WRITTEN EXERCISE ▸ Update the material below by changing every "coordinates" to "spot" and keeping everything else the same. Leave the pictures out of your answer.
+++
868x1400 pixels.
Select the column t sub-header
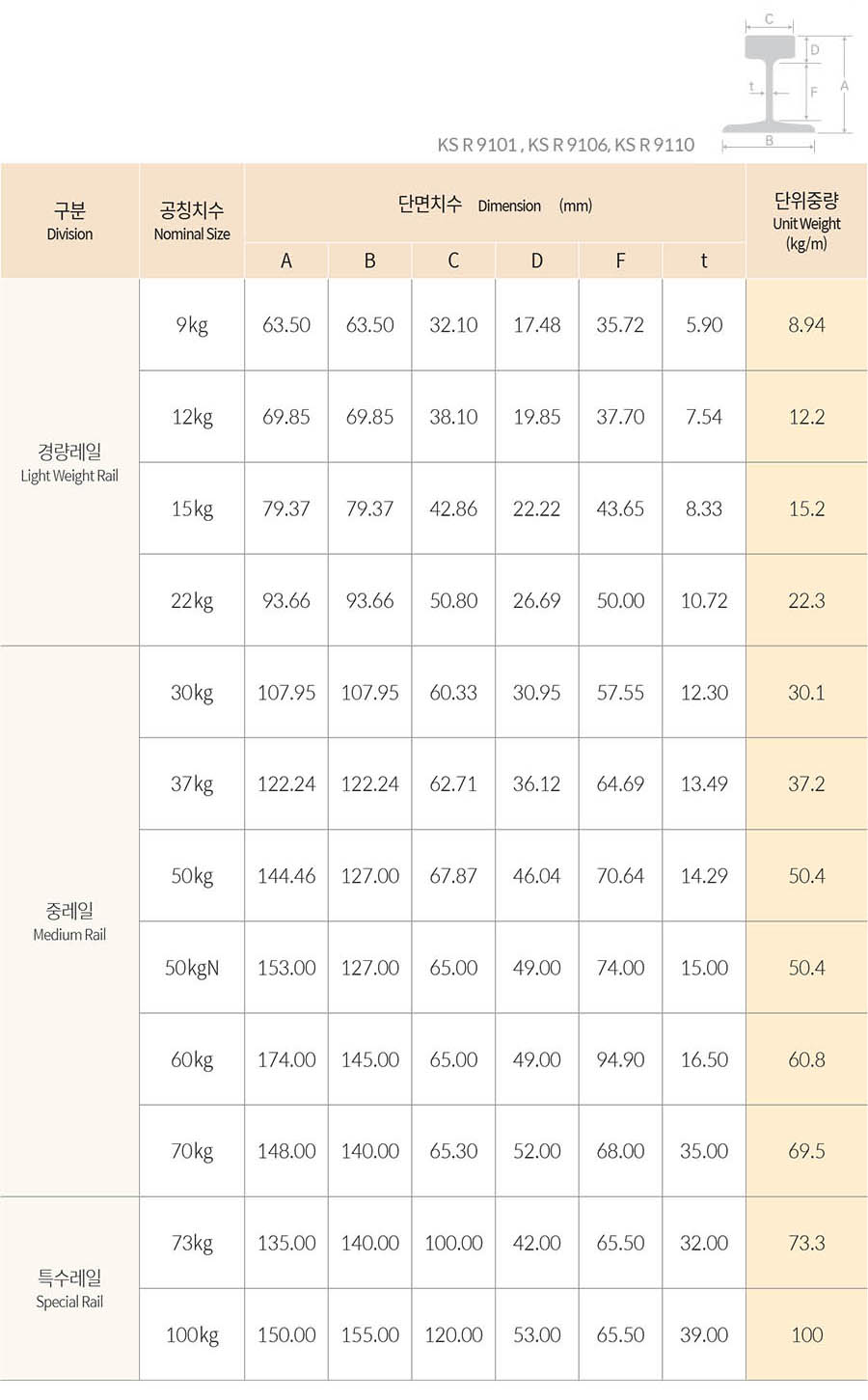coord(704,261)
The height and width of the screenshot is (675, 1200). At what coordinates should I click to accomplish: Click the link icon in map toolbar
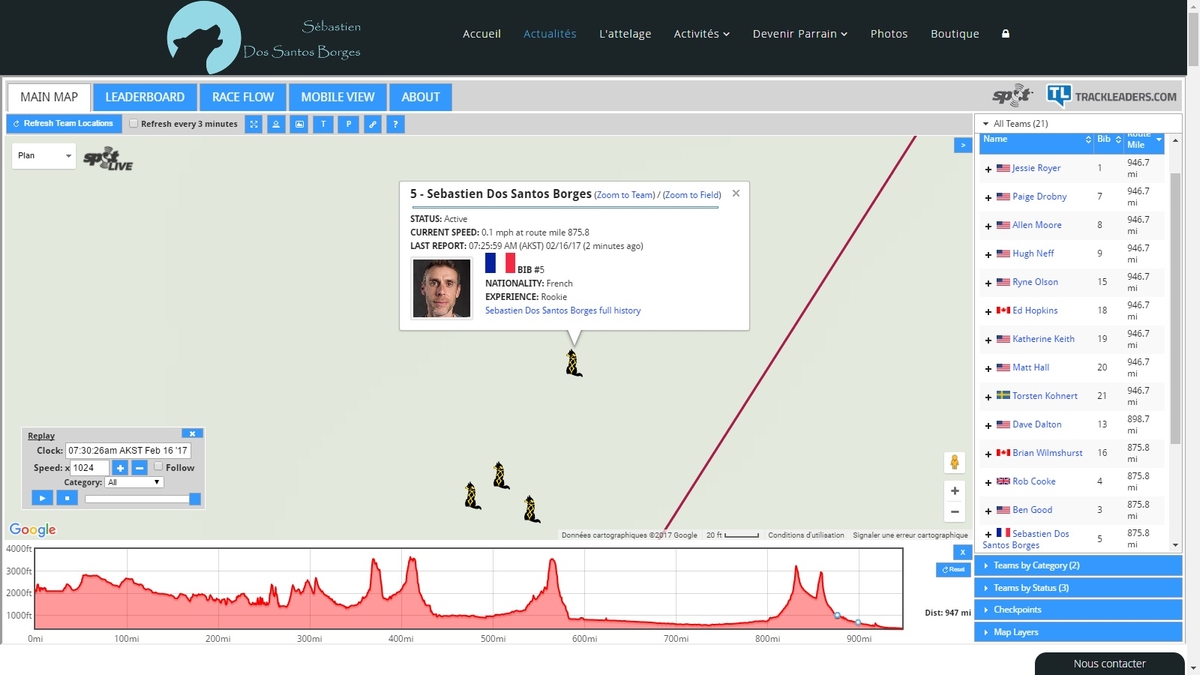[x=373, y=124]
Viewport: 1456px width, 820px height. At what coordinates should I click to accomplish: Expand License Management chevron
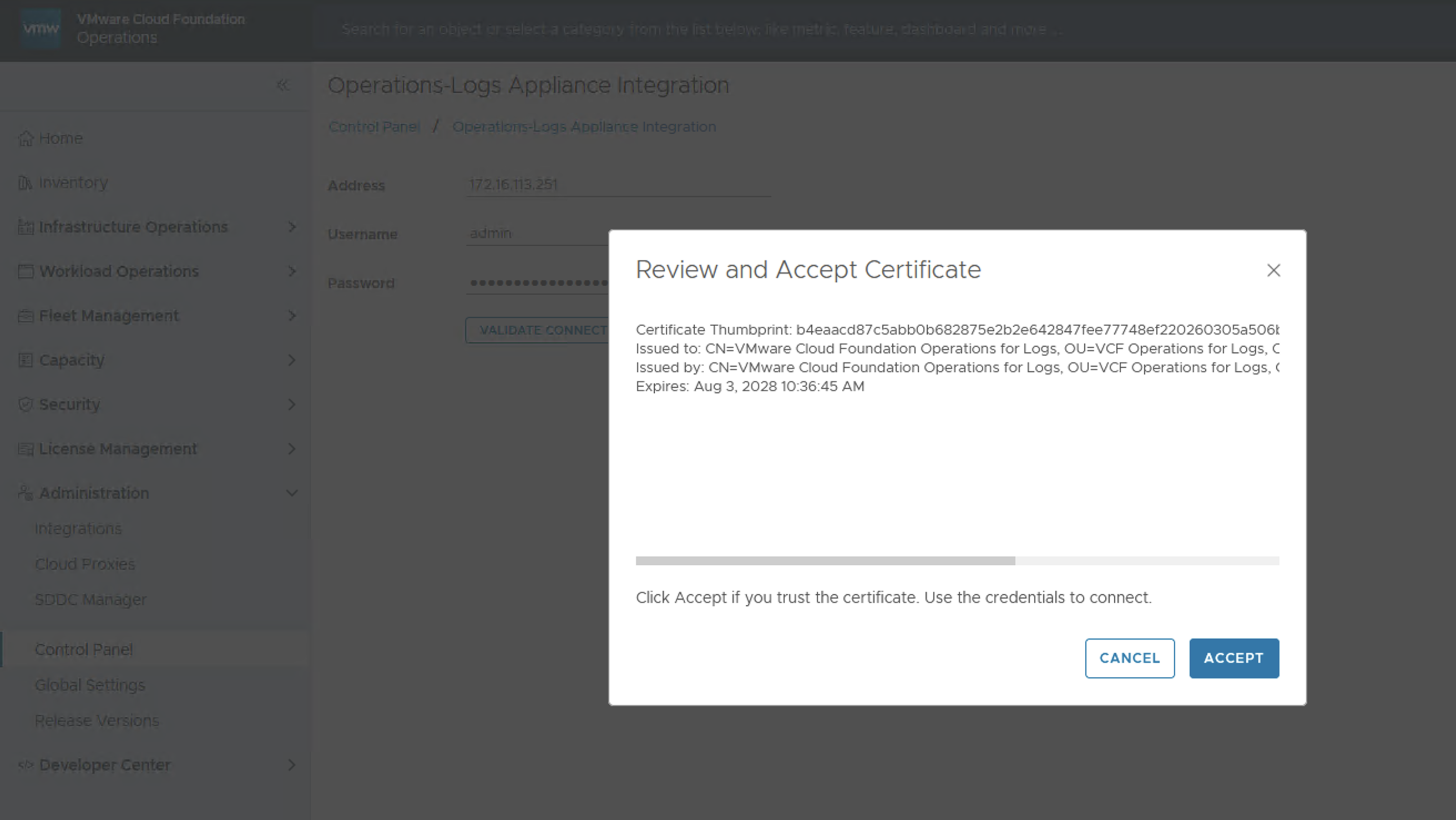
+++
EXERCISE OUTPUT ▸
868x1400 pixels.
Select the column t sub-header
coord(704,261)
The height and width of the screenshot is (675, 1200). At what spot should I click to accomplish: Click the link icon in map toolbar
[x=373, y=124]
Viewport: 1456px width, 820px height. At what spot should I click to accomplish: Expand License Management chevron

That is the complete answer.